World in brief: N. Korea hints of return to talks

From Wire Reports

SEOUL, South Korea – North Korea is in the final stage of restoring its nuclear facilities, a news report said today, as leader Kim Jong Il expressed a conditional willingness to end Pyongyang’s boycott of international nuclear talks.

South Korean and U.S. intelligence authorities reached their conclusion after scrutinizing about 10 atomic facilities in North Korea since April when the communist regime vowed to restart its nuclear program in anger over a U.N. rebuke of its long-range rocket launch.

The report came as North Korean leader Kim Jong Il told Chinese Prime Minister Wen Jiabao that his country was prepared to return to six-party nuclear disarmament talks depending on progress in its two-way negotiations with the United States.

Chilean officers get prison terms

SANTIAGO, Chile – Four former top army officials were sentenced to prison Monday in the murder of a colonel shortly after he testified about an illegal deal to smuggle weapons to Croatia.

In December 1991, police in Hungary discovered 11 tons of weapons in a shipment labeled “humanitarian aid” that was allegedly approved by Gen. Augusto Pinochet.

Col. Gerardo Huber – who directed purchases at the army’s weapons manufacturer – turned up dead shortly after testifying in a military investigation. It was ruled a suicide for 13 years before the case was reopened in civilian court.

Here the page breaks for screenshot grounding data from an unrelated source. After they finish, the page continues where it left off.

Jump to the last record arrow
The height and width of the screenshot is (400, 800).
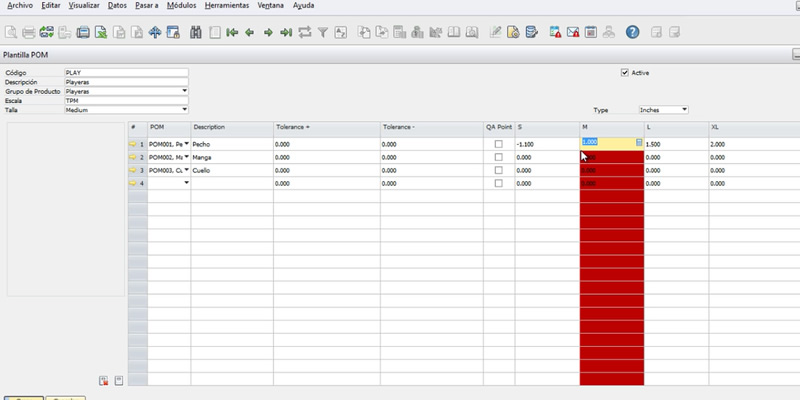286,32
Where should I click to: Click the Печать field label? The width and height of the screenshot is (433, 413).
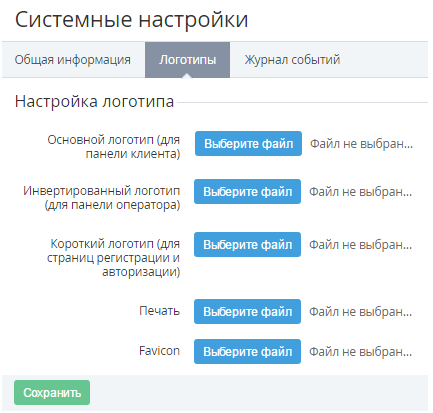tap(159, 311)
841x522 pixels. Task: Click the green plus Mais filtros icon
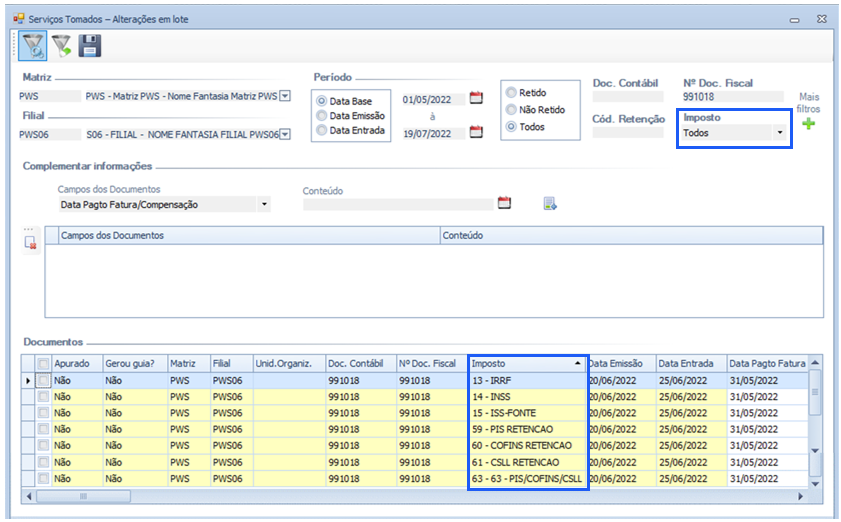[x=808, y=124]
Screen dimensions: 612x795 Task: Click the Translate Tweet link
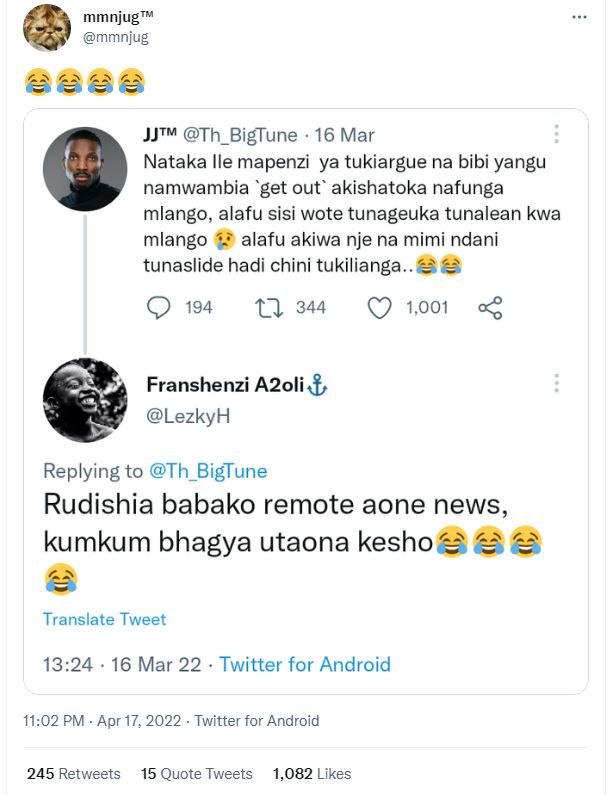[x=104, y=620]
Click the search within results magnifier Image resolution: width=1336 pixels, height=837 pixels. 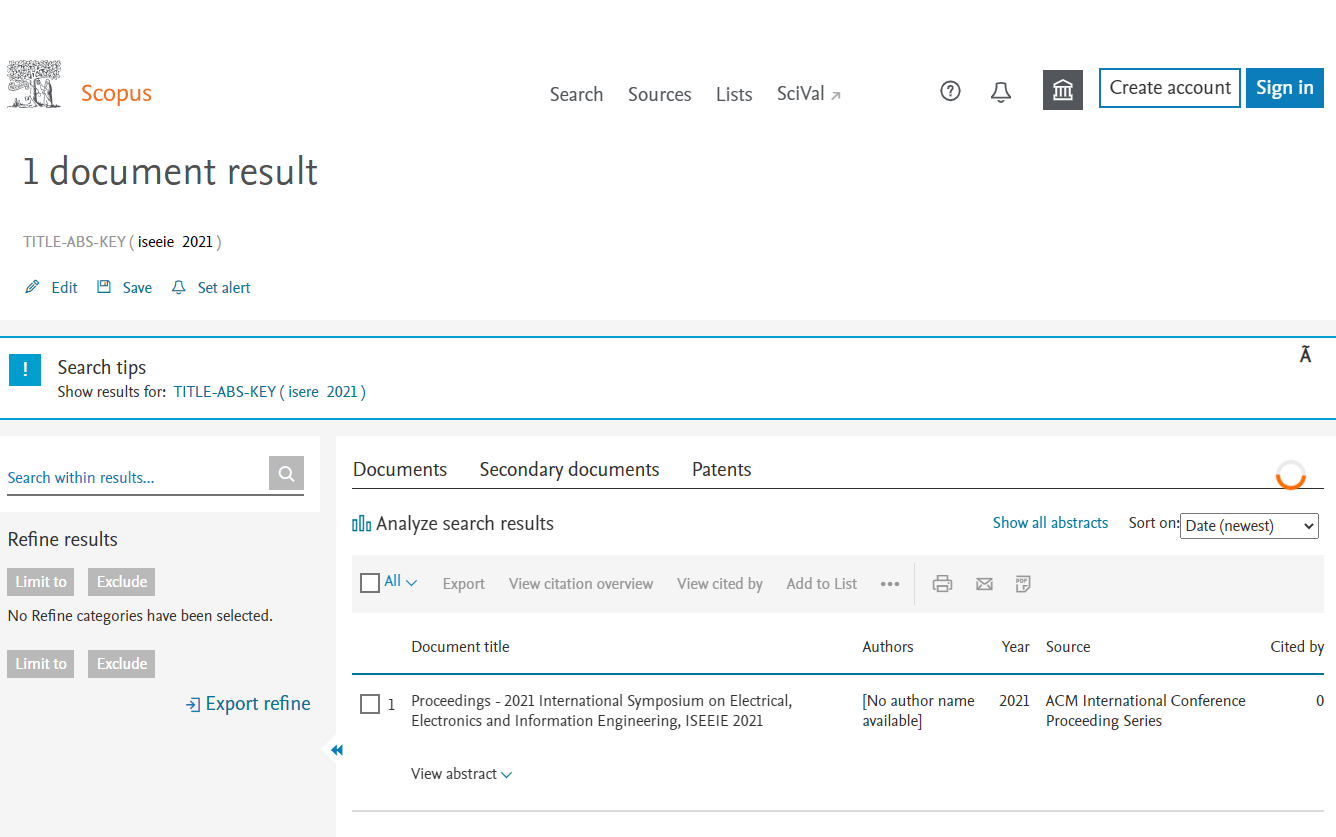[x=286, y=474]
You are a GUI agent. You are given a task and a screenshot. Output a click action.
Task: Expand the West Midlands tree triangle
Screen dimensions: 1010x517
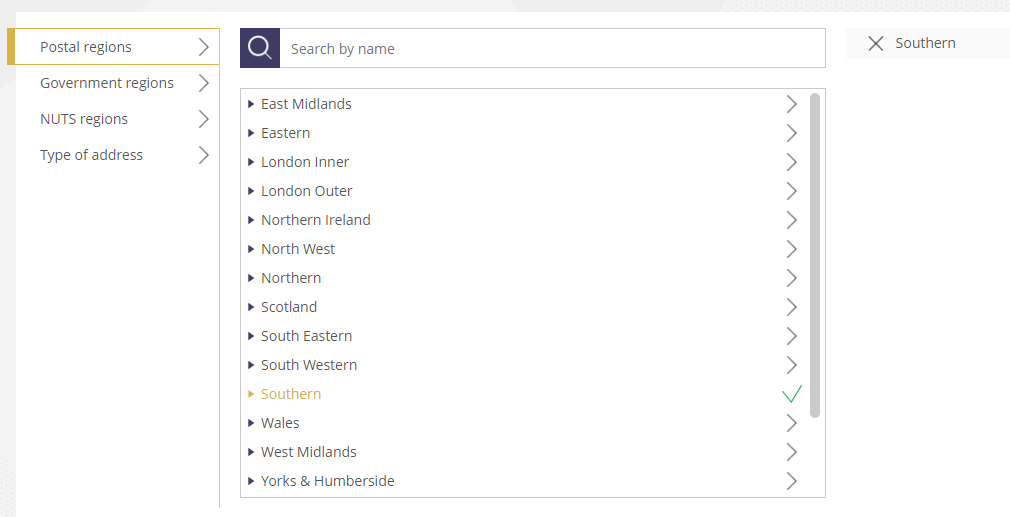tap(251, 452)
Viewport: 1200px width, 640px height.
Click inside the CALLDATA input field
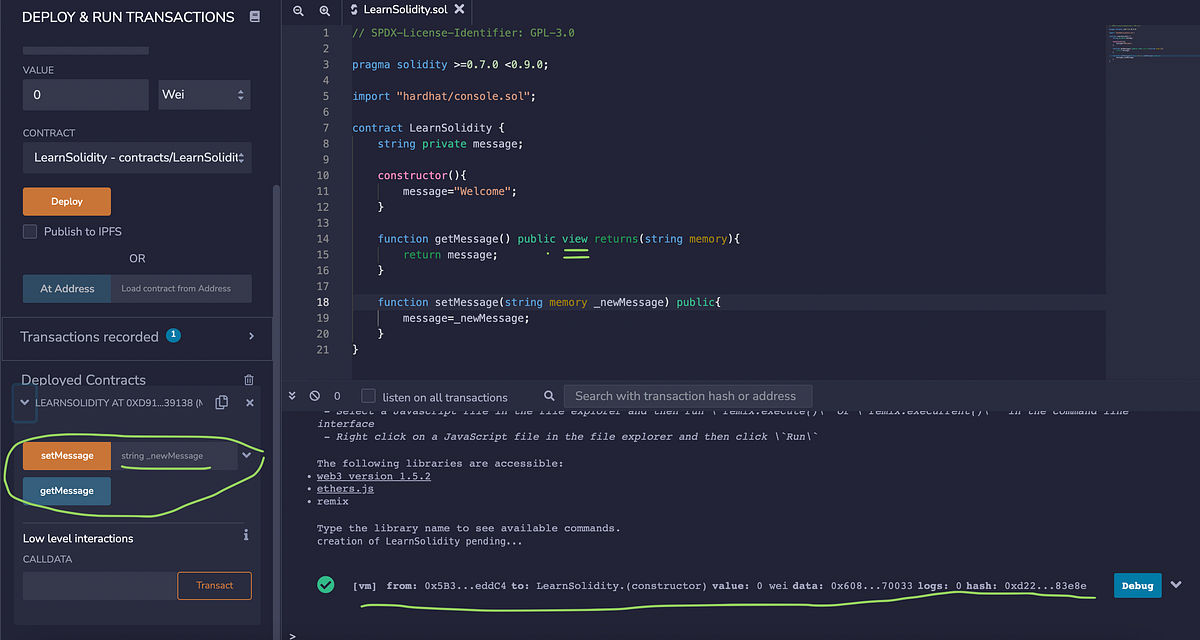click(100, 585)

Two top military intelligence officials – retired Gen. Victor Lizarraga and retired Col. Manuel Provis – got 10 and eight years, respectively, for conspiracy and homicide. Gen. Carlos Krum and Col. Julio Munoz, also both retired, got nearly two years for conspiracy and murder, respectively.

Top cleric to ban veils in schools

CAIRO, Egypt – Egypt’s top Islamic cleric is planning to ban students wearing face veils from entering the schools of al-Azhar, Sunni Islam’s premier institute of learning, according to an independent daily Monday.

A security official also told the Associated Press that police have standing verbal orders to bar girls covered from head to toe from entering al-Azhar’s institutions, including middle and high schools, as well as the dormitories of several universities in Cairo.

The official said the ban was for security reasons.

The moves appear to be part of a government campaign cracking down on increasingly overt manifestations of ultraconservative Islam in Egypt.